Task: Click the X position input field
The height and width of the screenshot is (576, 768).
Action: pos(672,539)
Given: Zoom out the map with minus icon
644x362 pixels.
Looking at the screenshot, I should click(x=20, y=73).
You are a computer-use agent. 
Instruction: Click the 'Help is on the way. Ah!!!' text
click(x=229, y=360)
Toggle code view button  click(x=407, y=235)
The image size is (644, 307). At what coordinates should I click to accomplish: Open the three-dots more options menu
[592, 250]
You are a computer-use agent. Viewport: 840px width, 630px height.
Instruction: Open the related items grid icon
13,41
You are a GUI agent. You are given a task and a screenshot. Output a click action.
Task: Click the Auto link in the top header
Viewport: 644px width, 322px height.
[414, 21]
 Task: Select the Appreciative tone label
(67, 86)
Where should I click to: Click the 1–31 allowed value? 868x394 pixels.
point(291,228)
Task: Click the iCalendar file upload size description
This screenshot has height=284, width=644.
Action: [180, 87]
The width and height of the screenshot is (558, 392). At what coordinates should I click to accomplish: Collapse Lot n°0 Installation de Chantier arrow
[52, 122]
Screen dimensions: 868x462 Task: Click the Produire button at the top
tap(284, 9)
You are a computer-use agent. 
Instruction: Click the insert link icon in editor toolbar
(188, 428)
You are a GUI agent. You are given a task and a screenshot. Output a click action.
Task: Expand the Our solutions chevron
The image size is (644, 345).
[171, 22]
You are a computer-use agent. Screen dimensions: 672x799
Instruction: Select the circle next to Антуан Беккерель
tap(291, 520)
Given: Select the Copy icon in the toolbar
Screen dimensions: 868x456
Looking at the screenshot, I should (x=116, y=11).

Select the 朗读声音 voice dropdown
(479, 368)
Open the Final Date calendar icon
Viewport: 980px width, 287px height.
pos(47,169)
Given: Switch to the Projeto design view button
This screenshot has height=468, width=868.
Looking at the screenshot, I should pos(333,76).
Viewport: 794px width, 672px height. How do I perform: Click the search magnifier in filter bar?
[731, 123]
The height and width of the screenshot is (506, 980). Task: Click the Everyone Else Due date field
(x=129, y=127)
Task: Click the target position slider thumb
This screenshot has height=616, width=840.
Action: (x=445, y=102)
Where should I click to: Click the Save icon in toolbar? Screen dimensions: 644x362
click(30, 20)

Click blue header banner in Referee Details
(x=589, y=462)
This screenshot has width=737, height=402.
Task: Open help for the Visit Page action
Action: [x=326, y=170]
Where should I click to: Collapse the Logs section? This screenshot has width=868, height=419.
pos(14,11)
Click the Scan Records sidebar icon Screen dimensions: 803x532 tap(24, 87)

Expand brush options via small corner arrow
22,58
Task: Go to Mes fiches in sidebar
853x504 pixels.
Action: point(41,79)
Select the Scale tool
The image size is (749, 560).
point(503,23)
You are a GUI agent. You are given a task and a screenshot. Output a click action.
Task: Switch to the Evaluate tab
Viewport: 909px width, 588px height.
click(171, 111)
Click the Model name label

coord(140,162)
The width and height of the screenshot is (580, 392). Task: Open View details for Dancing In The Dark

THE PROBLEM >> From the data above, gather every line that includes the word "sidebar".

REPLY >>
Click the Scan Records sidebar icon Screen dimensions: 803x532 tap(24, 87)
Task: Go to Mes fiches in sidebar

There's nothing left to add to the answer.